Exercise: Repeat the lines below exactly as written, please, from the line with "Gustavshof Bio-Verjus kleine" to the line with "Zurück zur Liste (20, 103)", both lines included, and no others.

Data for this exercise:
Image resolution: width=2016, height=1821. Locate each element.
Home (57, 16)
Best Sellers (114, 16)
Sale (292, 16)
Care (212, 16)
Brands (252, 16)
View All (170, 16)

...

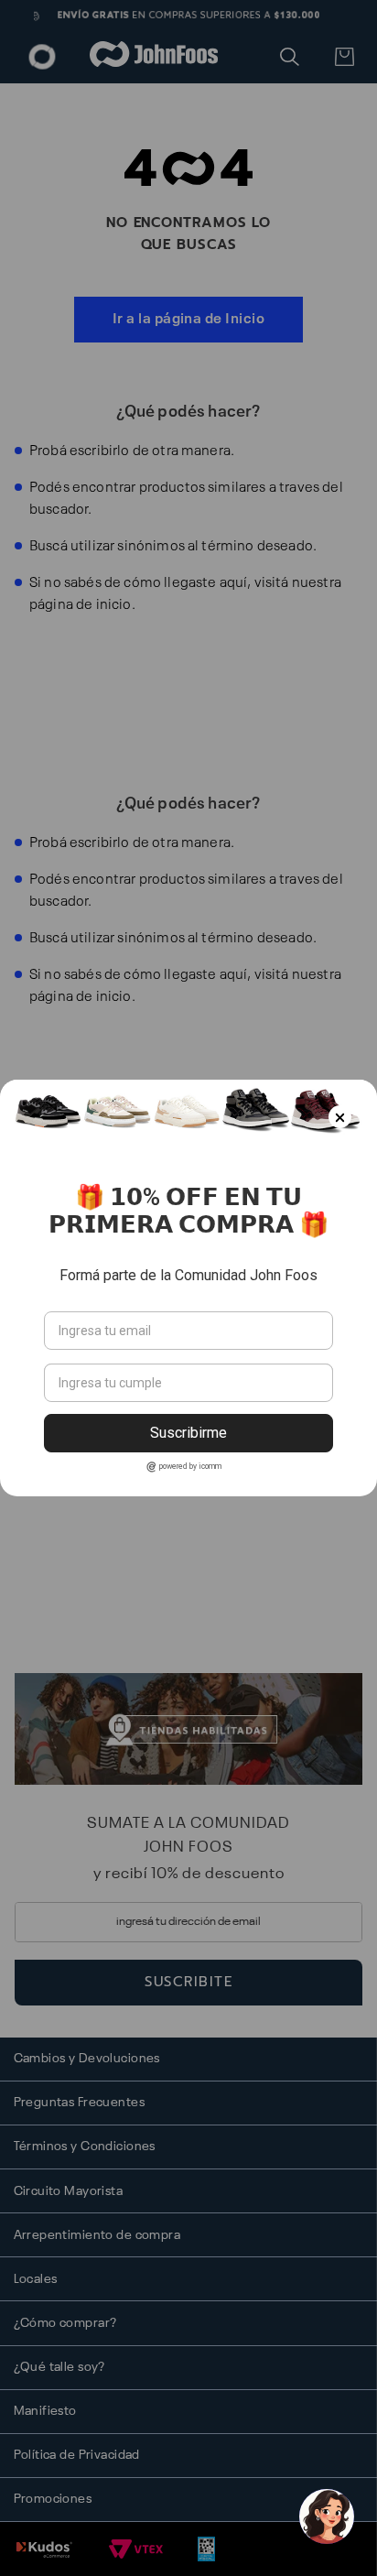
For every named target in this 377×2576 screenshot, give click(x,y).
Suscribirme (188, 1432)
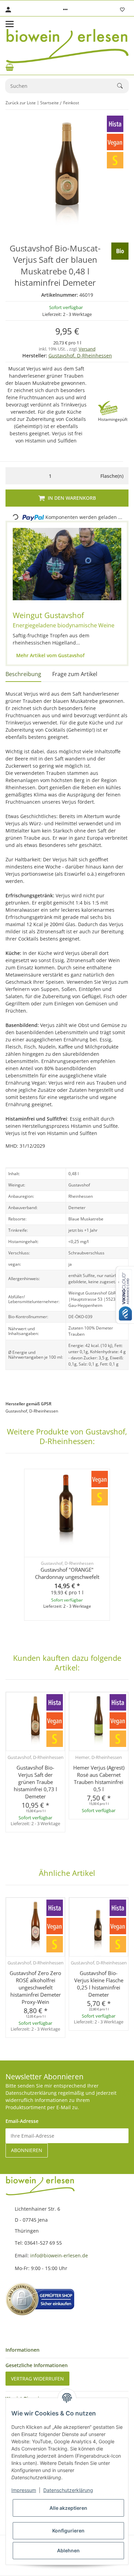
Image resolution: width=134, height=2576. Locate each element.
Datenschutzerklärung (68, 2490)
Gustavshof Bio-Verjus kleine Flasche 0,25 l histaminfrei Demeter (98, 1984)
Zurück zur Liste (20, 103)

Solution to the exercise:
Gustavshof Bio-Verjus kleine Flasche 0,25 l histaminfrei Demeter (98, 1984)
Zurück zur Liste (20, 103)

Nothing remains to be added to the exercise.